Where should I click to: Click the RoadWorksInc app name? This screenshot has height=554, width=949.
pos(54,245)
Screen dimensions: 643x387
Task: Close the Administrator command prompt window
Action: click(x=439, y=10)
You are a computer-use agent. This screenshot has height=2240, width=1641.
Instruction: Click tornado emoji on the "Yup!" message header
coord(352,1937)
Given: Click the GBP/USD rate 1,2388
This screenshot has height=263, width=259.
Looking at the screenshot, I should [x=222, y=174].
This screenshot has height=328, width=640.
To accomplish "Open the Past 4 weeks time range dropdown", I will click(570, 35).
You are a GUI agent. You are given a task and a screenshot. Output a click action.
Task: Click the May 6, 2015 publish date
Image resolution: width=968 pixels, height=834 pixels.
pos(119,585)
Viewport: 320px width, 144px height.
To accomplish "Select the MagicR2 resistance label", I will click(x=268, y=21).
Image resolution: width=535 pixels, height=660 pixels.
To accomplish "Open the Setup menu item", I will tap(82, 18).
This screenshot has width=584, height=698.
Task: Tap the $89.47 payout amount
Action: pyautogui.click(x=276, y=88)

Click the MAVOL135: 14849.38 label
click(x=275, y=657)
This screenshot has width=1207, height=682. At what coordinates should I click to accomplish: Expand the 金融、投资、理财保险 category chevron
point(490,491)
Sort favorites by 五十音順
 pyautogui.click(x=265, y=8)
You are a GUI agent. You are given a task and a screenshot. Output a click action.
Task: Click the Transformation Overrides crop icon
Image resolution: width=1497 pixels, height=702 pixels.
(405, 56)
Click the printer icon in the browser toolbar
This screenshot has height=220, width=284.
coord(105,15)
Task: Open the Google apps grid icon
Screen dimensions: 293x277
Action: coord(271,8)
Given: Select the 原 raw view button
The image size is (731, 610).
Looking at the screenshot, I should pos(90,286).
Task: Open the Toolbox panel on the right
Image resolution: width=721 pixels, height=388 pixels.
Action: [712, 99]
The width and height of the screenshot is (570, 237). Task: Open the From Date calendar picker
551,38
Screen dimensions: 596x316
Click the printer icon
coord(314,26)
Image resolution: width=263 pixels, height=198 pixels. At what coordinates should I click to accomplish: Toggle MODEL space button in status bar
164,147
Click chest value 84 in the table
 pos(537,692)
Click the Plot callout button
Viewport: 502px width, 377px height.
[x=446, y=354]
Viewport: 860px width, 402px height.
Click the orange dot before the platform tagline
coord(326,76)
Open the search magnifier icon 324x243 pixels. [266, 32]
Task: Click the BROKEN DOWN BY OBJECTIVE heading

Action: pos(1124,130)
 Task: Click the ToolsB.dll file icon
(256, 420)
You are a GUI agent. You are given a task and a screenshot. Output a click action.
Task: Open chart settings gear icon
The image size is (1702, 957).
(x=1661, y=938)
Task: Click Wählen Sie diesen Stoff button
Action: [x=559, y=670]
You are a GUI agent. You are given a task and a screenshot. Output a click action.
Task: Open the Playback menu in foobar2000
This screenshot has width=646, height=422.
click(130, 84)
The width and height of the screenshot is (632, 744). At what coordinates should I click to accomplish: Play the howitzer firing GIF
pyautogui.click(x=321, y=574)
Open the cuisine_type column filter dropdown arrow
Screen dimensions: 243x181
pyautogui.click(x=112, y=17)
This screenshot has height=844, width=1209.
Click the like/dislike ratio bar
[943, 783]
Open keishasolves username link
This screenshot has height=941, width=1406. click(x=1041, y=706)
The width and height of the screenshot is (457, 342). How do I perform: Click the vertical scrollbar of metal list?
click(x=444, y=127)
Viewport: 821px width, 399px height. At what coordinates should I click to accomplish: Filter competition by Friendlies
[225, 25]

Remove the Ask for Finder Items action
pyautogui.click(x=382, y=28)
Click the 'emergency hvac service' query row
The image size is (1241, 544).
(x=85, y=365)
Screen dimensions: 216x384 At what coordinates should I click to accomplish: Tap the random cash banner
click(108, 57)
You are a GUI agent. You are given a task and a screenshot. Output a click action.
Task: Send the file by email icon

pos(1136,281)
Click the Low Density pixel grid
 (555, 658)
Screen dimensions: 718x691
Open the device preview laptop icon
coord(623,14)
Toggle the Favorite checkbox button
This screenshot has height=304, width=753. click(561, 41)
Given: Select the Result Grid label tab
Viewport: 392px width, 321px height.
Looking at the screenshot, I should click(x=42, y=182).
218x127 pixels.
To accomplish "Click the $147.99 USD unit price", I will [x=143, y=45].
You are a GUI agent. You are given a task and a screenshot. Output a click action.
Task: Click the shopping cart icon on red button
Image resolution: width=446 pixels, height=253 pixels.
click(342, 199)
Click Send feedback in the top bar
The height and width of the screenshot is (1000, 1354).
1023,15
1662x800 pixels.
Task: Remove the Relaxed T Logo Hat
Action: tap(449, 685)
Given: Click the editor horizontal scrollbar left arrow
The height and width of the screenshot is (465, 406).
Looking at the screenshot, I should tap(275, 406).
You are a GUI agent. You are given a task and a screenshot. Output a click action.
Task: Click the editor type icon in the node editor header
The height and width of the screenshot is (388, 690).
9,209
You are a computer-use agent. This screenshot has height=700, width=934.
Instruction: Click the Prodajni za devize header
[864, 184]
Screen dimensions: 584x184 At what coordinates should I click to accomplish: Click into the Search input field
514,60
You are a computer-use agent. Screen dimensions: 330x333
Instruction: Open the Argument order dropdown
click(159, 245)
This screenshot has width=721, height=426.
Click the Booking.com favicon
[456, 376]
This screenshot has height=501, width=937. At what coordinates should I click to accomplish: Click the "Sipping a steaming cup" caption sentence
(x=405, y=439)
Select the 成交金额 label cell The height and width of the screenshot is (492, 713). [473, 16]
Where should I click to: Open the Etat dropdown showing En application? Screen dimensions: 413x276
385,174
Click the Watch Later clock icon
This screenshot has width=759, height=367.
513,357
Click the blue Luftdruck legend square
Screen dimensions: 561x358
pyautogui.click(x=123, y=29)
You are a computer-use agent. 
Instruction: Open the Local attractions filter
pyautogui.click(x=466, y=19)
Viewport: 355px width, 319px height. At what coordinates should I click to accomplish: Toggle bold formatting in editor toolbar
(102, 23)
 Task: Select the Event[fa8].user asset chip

***

ASSIGNMENT: In full and without alteration, return every line above.

SOLUTION FOR THIS EXERCISE:
Where should I click to: Click the RoadWorksInc app name? This screenshot has height=554, width=949.
pos(54,245)
Screen dimensions: 643x387
Task: Close the Administrator command prompt window
Action: click(x=439, y=10)
You are a computer-use agent. This screenshot has height=2240, width=1641.
Instruction: Click tornado emoji on the "Yup!" message header
coord(352,1937)
Given: Click the GBP/USD rate 1,2388
This screenshot has height=263, width=259.
Looking at the screenshot, I should [x=222, y=174].
This screenshot has height=328, width=640.
To accomplish "Open the Past 4 weeks time range dropdown", I will click(570, 35).
You are a GUI agent. You are given a task and a screenshot. Output a click action.
Task: Click the May 6, 2015 publish date
Image resolution: width=968 pixels, height=834 pixels.
pos(119,585)
Viewport: 320px width, 144px height.
To accomplish "Select the MagicR2 resistance label", I will click(x=268, y=21).
Image resolution: width=535 pixels, height=660 pixels.
To accomplish "Open the Setup menu item", I will tap(82, 18).
This screenshot has width=584, height=698.
Task: Tap the $89.47 payout amount
Action: pyautogui.click(x=276, y=88)

Click the MAVOL135: 14849.38 label
click(x=275, y=657)
This screenshot has width=1207, height=682. At what coordinates should I click to accomplish: Expand the 金融、投资、理财保险 category chevron
point(490,491)
Sort favorites by 五十音順
 pyautogui.click(x=265, y=8)
You are a GUI agent. You are given a task and a screenshot. Output a click action.
Task: Click the Transformation Overrides crop icon
Image resolution: width=1497 pixels, height=702 pixels.
(405, 56)
Click the printer icon in the browser toolbar
This screenshot has height=220, width=284.
coord(105,15)
Task: Open the Google apps grid icon
Screen dimensions: 293x277
Action: coord(271,8)
Given: Select the 原 raw view button
The image size is (731, 610).
Looking at the screenshot, I should pos(90,286).
Task: Open the Toolbox panel on the right
Image resolution: width=721 pixels, height=388 pixels.
Action: [712, 99]
The width and height of the screenshot is (570, 237). Task: Open the From Date calendar picker
551,38
Screen dimensions: 596x316
Click the printer icon
coord(314,26)
Image resolution: width=263 pixels, height=198 pixels. At what coordinates should I click to accomplish: Toggle MODEL space button in status bar
164,147
Click chest value 84 in the table
 pos(537,692)
Click the Plot callout button
Viewport: 502px width, 377px height.
[x=446, y=354]
Viewport: 860px width, 402px height.
Click the orange dot before the platform tagline
coord(326,76)
Open the search magnifier icon 324x243 pixels. [266, 32]
Task: Click the BROKEN DOWN BY OBJECTIVE heading

Action: pos(1124,130)
 Task: Click the ToolsB.dll file icon
(256, 420)
You are a GUI agent. You are given a task and a screenshot. Output a click action.
Task: Open chart settings gear icon
The image size is (1702, 957).
(x=1661, y=938)
Task: Click Wählen Sie diesen Stoff button
Action: [x=559, y=670]
You are a GUI agent. You are given a task and a screenshot. Output a click action.
Task: Open the Playback menu in foobar2000
This screenshot has width=646, height=422.
click(130, 84)
The width and height of the screenshot is (632, 744). At what coordinates should I click to accomplish: Play the howitzer firing GIF
pyautogui.click(x=321, y=574)
Open the cuisine_type column filter dropdown arrow
Screen dimensions: 243x181
pyautogui.click(x=112, y=17)
This screenshot has height=844, width=1209.
Click the like/dislike ratio bar
[943, 783]
Open keishasolves username link
This screenshot has height=941, width=1406. click(x=1041, y=706)
The width and height of the screenshot is (457, 342). How do I perform: Click the vertical scrollbar of metal list?
click(x=444, y=127)
Viewport: 821px width, 399px height. At what coordinates should I click to accomplish: Filter competition by Friendlies
[225, 25]

Remove the Ask for Finder Items action
pyautogui.click(x=382, y=28)
Click the 'emergency hvac service' query row
The image size is (1241, 544).
(x=85, y=365)
Screen dimensions: 216x384 At what coordinates should I click to accomplish: Tap the random cash banner
click(108, 57)
You are a GUI agent. You are given a task and a screenshot. Output a click action.
Task: Send the file by email icon

pos(1136,281)
Click the Low Density pixel grid
 (555, 658)
Screen dimensions: 718x691
Open the device preview laptop icon
coord(623,14)
Toggle the Favorite checkbox button
This screenshot has height=304, width=753. click(561, 41)
Given: Select the Result Grid label tab
Viewport: 392px width, 321px height.
Looking at the screenshot, I should click(x=42, y=182).
218x127 pixels.
To accomplish "Click the $147.99 USD unit price", I will [x=143, y=45].
You are a GUI agent. You are given a task and a screenshot. Output a click action.
Task: Click the shopping cart icon on red button
Image resolution: width=446 pixels, height=253 pixels.
click(342, 199)
Click Send feedback in the top bar
The height and width of the screenshot is (1000, 1354).
1023,15
1662x800 pixels.
Task: Remove the Relaxed T Logo Hat
Action: tap(449, 685)
Given: Click the editor horizontal scrollbar left arrow
The height and width of the screenshot is (465, 406).
Looking at the screenshot, I should tap(275, 406).
You are a GUI agent. You are given a task and a screenshot. Output a click action.
Task: Click the editor type icon in the node editor header
The height and width of the screenshot is (388, 690).
9,209
You are a computer-use agent. This screenshot has height=700, width=934.
Instruction: Click the Prodajni za devize header
[864, 184]
Screen dimensions: 584x184 At what coordinates should I click to accomplish: Click into the Search input field
514,60
You are a computer-use agent. Screen dimensions: 330x333
Instruction: Open the Argument order dropdown
click(159, 245)
This screenshot has width=721, height=426.
Click the Booking.com favicon
[456, 376]
This screenshot has height=501, width=937. At what coordinates should I click to accomplish: Click the "Sipping a steaming cup" caption sentence
(x=405, y=439)
Select the 成交金额 label cell The height and width of the screenshot is (492, 713). [473, 16]
Where should I click to: Open the Etat dropdown showing En application? Screen dimensions: 413x276
385,174
Click the Watch Later clock icon
This screenshot has width=759, height=367.
513,357
Click the blue Luftdruck legend square
Screen dimensions: 561x358
pyautogui.click(x=123, y=29)
You are a computer-use agent. 
Instruction: Open the Local attractions filter
pyautogui.click(x=466, y=19)
Viewport: 355px width, 319px height. At what coordinates should I click to accomplish: Toggle bold formatting in editor toolbar
(102, 23)
 Task: Select the Event[fa8].user asset chip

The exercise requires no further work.